# Tareas por realizar
1. ¿En qué fecha se celebran las elecciones de medio término, según el fragmento del documento?
2. Reproduce palabra por palabra el fragmento del documento, empezando en "Obama, cuyos niveles" y terminando en "su creciente impopularidad.".

# Fragmento del documento
□ □ □ □ □ □ □
Obama, cuyos niveles de popularidad están en mínimos históricos, puso su esfuerzo de campaña en ayudar a recaudar fondos para los demócratas, quienes se arriesgan a perder el control del Senado en las elecciones de medio término del 4 de noviembre.
Sin embargo, su inesperada aparición en un acto en respaldo a Anthony Brown, candidato demócrata para gobernador de Maryland, llevó a muchos asistentes a dejar el lugar durante su discurso, un inédito desplante que remarcó su creciente impopularidad.
De hecho, muchos candidatos han tratado de evitar aparecer junto al mandatario en la campaña por su baja popularidad. Pero Obama se mostró el domingo junto al candidato a gobernador de Maryland.
□ □ □ □ □ □ □
# Datos para examinar
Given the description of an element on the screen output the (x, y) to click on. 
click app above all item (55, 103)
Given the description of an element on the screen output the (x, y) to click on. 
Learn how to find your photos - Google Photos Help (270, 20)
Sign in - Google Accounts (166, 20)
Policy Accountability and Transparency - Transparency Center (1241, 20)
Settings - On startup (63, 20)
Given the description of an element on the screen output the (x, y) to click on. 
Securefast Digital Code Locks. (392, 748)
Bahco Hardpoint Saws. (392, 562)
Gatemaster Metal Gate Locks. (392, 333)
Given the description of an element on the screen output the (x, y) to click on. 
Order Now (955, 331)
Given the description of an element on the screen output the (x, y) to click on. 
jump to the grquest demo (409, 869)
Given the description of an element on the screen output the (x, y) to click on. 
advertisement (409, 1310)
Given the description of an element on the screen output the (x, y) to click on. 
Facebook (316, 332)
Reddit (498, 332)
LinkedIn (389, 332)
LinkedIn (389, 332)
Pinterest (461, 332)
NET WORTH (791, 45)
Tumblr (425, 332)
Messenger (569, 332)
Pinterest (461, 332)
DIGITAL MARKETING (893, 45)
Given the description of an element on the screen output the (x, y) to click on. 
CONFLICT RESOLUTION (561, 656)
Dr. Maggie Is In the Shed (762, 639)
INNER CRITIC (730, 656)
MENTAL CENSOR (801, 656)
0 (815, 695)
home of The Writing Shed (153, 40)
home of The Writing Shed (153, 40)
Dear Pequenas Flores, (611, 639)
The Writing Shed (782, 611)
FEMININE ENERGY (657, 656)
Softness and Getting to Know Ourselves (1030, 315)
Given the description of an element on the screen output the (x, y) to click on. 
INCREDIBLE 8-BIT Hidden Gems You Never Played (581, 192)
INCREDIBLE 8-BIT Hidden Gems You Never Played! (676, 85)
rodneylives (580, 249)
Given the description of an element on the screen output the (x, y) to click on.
□ □ □ □ □ □ □
# Respuestas por tarea
1. El 4 de noviembre.

2.
Obama, cuyos niveles de popularidad están en mínimos históricos, puso su esfuerzo de campaña en ayudar a recaudar fondos para los demócratas, quienes se arriesgan a perder el control del Senado en las elecciones de medio término del 4 de noviembre.
Sin embargo, su inesperada aparición en un acto en respaldo a Anthony Brown, candidato demócrata para gobernador de Maryland, llevó a muchos asistentes a dejar el lugar durante su discurso, un inédito desplante que remarcó su creciente impopularidad.